RECENTLY, Daily News Movie Critic Gary Thompson sat down with Ice Cube, O'Shea Jackson Jr., Jason Mitchell and F. Gary Gray, the stars and director of "Straight Outta Compton," for a wide-ranging discussion of the movie and its subject, the influential rap group N.W.A.

RECENTLY, Daily News Movie Critic Gary Thompson sat down with Ice Cube, O'Shea Jackson Jr., Jason Mitchell and F. Gary Gray, the stars and director of "Straight Outta Compton," for a wide-ranging discussion of the movie and its subject, the influential rap group N.W.A.

DAILY NEWS, To Jason Mitchell: You play Eazy-E, who died in 1995. You did a lot of research into his life and career. What suprised you?

MITCHELL: He's made to seem like he's a huge weed smoker, but he's not, he's foremost a very business-minded person who liked to really stay really clear-headed most of the time. A lot of that was for show. How business-like he was, that was a revelation to me.

Dataset content ->
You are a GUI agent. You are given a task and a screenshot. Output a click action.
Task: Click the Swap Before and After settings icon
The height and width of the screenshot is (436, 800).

What to work on ->
A) Reproduce the "Straight Outta Compton" interview between "DAILY NEWS, To" and "revelation to me.", inclusive, replacing "revelation" with "surprise".
B) Carry on the "Straight Outta Compton" interview, starting after its last sentence.

Answers given ->
A)
DAILY NEWS, To Jason Mitchell: You play Eazy-E, who died in 1995. You did a lot of research into his life and career. What suprised you?

MITCHELL: He's made to seem like he's a huge weed smoker, but he's not, he's foremost a very business-minded person who liked to really stay really clear-headed most of the time. A lot of that was for show. How business-like he was, that was a surprise to me.

B)
Getting that right was important for me. Also, to show what a loved guy he was. I talked to a lot of people, and no one ever said, ugh, I hate that guy. They didn't have anything really bad to say about him. He was just a really, really, really loved guy.

DN: We know these guys as icons, but "Straight Outta Compton" really shows them as friends. We get to know them before they were famous, in some cases before they were performing.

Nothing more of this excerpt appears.